§ **INSTRUCTION**
Repeat the entries word for word, starting with the line containing "The image size is (1568, 519)." and continuing through the line containing "Action: point(707,68)". Leave the pictures out of your answer.

§ **DATA TO PROCESS**
◇ ◇ ◇ ◇ ◇ ◇ ◇
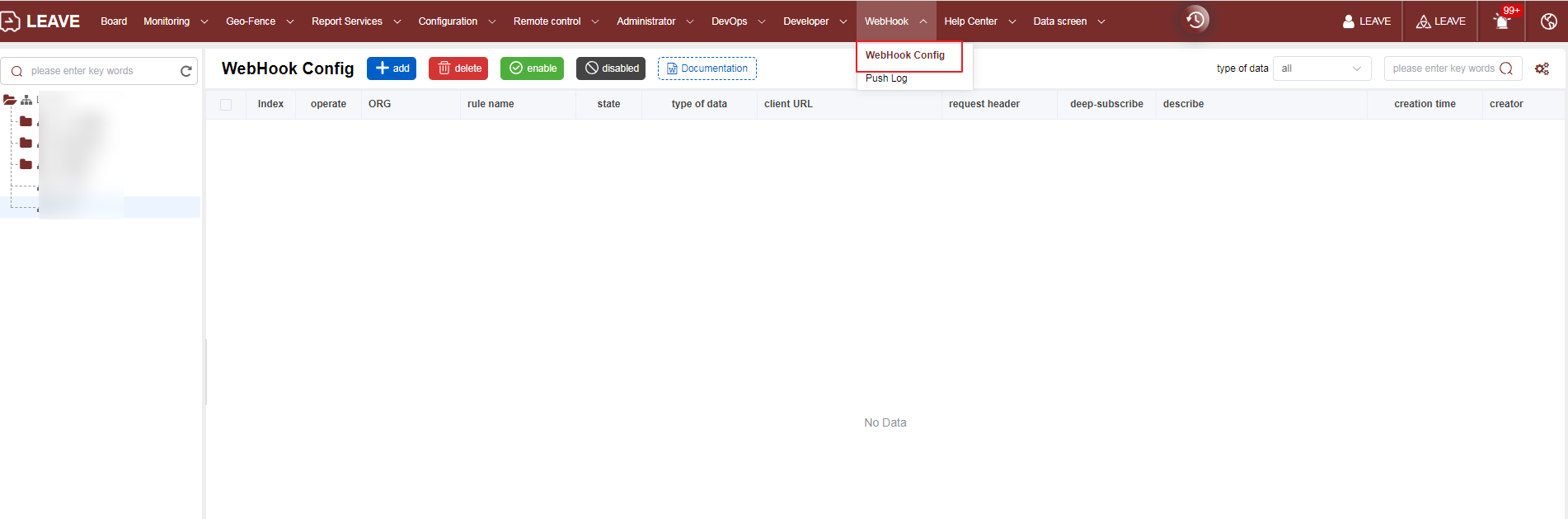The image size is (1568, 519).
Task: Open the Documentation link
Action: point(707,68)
◇ ◇ ◇ ◇ ◇ ◇ ◇
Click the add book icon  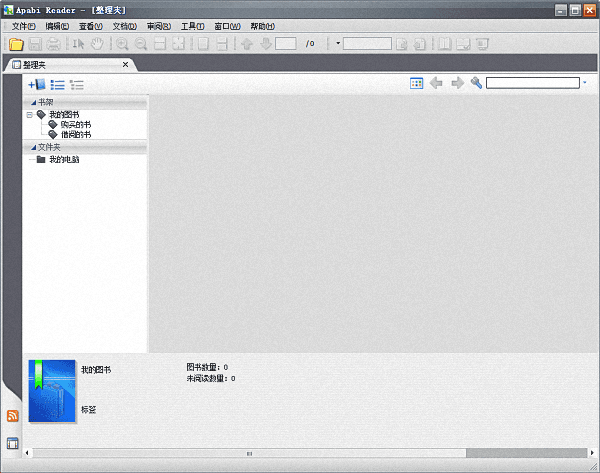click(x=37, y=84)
◇ ◇ ◇ ◇ ◇ ◇ ◇
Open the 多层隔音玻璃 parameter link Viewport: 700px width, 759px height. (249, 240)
◇ ◇ ◇ ◇ ◇ ◇ ◇
§ **THE COMPLETED TASK**
The image size is (1568, 519).
Task: Open the Documentation link
Action: point(707,68)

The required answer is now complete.